General characteristics
- Type: Patrol vessel
- Tonnage: 30 Gross register tons
- Length: 55 ft 0 in (16.76 m)
- Beam: 14 ft 1 in (4.29 m)
- Draft: 4 ft 3 in (1.30 m) mean
- Speed: 10.4 knots
- Complement: 13
- Armament: 1 × 3-pounder gun; 1 × 1-pounder gun; 2 × machine guns;

= USS Arcadia (SP-856) =

Patrol vessel of the United States Navy

The first USS Arcadia (SP-856) was a motorboat that may have seen brief service as a United States Navy patrol vessel in late 1918.

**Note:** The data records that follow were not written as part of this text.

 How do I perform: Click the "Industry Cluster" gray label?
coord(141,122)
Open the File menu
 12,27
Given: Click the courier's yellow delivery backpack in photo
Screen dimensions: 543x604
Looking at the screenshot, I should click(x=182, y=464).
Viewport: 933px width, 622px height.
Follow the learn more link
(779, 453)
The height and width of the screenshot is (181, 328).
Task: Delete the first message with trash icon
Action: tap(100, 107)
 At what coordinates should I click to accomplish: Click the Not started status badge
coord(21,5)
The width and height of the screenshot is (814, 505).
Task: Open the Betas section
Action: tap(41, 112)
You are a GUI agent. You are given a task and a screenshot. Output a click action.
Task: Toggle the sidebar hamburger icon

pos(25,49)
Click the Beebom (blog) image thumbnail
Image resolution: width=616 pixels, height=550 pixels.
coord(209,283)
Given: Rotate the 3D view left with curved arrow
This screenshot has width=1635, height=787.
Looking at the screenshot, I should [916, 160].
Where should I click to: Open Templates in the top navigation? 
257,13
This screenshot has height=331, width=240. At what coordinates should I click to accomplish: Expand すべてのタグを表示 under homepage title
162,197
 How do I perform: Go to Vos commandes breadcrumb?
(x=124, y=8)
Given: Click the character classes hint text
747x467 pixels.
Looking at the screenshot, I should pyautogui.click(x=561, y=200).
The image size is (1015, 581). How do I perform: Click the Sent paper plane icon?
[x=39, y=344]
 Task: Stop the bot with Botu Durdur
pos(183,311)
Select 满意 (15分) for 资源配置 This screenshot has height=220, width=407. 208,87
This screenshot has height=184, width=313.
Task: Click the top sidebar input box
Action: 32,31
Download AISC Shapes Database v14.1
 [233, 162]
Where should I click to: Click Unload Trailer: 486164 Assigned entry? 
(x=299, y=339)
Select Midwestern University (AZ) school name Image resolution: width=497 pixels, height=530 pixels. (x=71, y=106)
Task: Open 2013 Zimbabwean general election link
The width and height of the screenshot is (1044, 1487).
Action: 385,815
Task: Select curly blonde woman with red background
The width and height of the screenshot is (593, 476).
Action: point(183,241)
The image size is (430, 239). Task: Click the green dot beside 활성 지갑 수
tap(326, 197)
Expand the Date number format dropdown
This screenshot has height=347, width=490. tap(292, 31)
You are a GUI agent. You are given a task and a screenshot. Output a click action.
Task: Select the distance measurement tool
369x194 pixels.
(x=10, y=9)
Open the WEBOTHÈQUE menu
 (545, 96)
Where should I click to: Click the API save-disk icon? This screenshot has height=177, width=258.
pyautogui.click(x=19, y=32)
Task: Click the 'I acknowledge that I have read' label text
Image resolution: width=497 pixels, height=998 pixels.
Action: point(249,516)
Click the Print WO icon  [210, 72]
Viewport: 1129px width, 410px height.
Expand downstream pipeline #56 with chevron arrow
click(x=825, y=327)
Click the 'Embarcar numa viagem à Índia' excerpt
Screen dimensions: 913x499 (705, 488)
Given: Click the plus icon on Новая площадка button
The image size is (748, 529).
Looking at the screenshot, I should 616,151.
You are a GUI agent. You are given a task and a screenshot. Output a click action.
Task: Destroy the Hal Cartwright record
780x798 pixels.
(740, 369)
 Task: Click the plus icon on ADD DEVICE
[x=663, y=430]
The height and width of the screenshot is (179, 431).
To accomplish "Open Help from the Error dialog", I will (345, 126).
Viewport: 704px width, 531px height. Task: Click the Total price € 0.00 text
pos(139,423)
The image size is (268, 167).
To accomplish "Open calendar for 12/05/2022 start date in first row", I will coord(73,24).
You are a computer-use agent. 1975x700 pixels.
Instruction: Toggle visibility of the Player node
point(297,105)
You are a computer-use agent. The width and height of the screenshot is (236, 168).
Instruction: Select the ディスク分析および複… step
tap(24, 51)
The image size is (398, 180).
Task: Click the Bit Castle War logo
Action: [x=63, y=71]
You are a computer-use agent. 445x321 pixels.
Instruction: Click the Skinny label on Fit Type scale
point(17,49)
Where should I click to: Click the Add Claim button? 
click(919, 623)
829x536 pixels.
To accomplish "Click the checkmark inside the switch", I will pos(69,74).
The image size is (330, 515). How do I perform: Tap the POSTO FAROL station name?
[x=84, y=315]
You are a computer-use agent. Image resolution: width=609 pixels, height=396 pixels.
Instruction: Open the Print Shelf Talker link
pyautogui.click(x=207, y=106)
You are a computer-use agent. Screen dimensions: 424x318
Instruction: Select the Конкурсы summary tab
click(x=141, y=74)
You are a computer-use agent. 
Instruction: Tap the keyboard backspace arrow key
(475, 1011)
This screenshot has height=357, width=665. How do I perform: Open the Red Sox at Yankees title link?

Arcadia was built as a private wooden motorboat of the same name in 1915 by Frank S. Terry at Brooklyn, New York. In 1917, the U.S. Navy chartered her from her owner for use as a section patrol boat during World War I and took delivery of her on 8 October 1918. No logbooks exist to confirm that she was commissioned as USS Arcadia (SP-856) or to describe the extent and nature of her U.S. Navy service. Given the short period the Navy controlled her and the ending of the war just under five weeks after her acquisition, it is possible that she never was commissioned.

Arcadias final disposition also is murky. One source states that Arcadia was turned over to her owner and stricken from the Navy List on 6 November 1918, while another indicates that a lump sum for the charter of the craft had been determined on 3 February 1919 and that Arcadia had been authorized for return to her owner. It appears that she was returned to her owner by no later than May 1919.